• [Saved data entries]
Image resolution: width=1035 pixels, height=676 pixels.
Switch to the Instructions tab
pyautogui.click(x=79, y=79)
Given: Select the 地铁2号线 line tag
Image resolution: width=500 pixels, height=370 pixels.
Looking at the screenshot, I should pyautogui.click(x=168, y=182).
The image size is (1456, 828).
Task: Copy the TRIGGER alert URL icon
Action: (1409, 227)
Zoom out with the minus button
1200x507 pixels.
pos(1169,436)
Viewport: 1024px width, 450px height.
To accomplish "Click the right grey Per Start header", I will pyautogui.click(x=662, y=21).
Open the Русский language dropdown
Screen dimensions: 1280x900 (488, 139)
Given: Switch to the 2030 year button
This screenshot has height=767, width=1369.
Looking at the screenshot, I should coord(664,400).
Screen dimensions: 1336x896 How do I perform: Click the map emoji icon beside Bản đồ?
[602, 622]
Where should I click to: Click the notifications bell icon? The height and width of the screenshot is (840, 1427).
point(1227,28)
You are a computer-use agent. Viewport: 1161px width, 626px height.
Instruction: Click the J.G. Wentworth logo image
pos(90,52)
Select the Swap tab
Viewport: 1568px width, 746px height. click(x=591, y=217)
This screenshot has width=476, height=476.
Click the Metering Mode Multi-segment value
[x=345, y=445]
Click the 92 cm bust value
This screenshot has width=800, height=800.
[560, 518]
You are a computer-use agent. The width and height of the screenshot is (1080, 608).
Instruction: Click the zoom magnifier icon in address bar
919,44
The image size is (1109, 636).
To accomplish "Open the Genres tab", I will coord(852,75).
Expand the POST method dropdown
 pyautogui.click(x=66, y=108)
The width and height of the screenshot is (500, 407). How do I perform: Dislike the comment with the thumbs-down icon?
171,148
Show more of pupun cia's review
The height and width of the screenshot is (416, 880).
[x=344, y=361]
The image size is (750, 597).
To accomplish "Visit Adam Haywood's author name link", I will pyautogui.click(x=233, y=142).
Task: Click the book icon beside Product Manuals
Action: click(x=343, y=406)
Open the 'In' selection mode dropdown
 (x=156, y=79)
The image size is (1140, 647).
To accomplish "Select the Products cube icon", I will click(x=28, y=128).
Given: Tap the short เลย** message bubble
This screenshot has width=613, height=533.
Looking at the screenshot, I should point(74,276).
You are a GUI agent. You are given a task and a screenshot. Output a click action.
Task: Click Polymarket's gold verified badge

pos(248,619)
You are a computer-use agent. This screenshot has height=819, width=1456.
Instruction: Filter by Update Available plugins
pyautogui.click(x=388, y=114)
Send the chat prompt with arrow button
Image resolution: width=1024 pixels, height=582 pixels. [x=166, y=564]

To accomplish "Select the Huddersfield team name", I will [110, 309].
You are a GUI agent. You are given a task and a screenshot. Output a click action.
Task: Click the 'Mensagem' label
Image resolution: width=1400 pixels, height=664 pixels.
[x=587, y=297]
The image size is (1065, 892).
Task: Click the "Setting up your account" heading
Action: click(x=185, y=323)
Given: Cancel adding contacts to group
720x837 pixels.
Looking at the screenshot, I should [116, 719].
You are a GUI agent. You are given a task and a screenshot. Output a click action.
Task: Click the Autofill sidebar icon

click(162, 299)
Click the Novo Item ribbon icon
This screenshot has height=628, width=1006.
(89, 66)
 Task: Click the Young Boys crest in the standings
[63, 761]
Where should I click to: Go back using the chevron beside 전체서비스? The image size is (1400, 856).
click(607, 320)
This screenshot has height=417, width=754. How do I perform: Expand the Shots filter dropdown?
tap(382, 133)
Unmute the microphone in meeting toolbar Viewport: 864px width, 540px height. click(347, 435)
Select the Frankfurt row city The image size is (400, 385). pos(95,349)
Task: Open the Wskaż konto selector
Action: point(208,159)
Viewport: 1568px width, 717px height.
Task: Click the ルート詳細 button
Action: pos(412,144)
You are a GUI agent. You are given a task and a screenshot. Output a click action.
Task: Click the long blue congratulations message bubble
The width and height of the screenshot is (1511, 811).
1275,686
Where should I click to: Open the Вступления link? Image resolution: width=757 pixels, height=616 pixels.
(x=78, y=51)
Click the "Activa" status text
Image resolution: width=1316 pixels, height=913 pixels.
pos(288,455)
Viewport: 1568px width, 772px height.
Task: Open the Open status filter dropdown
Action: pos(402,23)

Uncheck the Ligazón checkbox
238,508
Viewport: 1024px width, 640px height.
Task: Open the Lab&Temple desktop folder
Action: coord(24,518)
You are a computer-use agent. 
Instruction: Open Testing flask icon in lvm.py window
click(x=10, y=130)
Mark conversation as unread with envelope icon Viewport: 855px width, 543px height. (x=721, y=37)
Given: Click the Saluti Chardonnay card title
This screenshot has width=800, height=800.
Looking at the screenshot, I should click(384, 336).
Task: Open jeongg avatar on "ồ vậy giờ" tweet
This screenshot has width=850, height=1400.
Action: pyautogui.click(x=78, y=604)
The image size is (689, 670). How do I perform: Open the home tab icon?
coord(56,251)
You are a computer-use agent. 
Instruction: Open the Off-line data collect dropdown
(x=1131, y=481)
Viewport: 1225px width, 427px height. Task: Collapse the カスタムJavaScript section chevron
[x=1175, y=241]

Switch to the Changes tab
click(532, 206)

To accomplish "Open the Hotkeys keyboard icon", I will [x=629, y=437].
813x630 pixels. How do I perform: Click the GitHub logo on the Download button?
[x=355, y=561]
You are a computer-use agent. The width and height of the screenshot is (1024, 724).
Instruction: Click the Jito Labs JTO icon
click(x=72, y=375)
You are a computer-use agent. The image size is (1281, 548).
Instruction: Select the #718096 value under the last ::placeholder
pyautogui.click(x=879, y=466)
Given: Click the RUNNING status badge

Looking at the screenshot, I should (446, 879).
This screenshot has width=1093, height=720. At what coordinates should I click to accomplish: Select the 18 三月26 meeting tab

• [What the task asks] What are the lines, exactly as written above, from the line with "The width and height of the screenshot is (500, 407)." to the line with "The image size is (750, 597).", both included? Output only those.

• [Written reply]
The width and height of the screenshot is (500, 407). How do I perform: Dislike the comment with the thumbs-down icon?
171,148
Show more of pupun cia's review
The height and width of the screenshot is (416, 880).
[x=344, y=361]
The image size is (750, 597).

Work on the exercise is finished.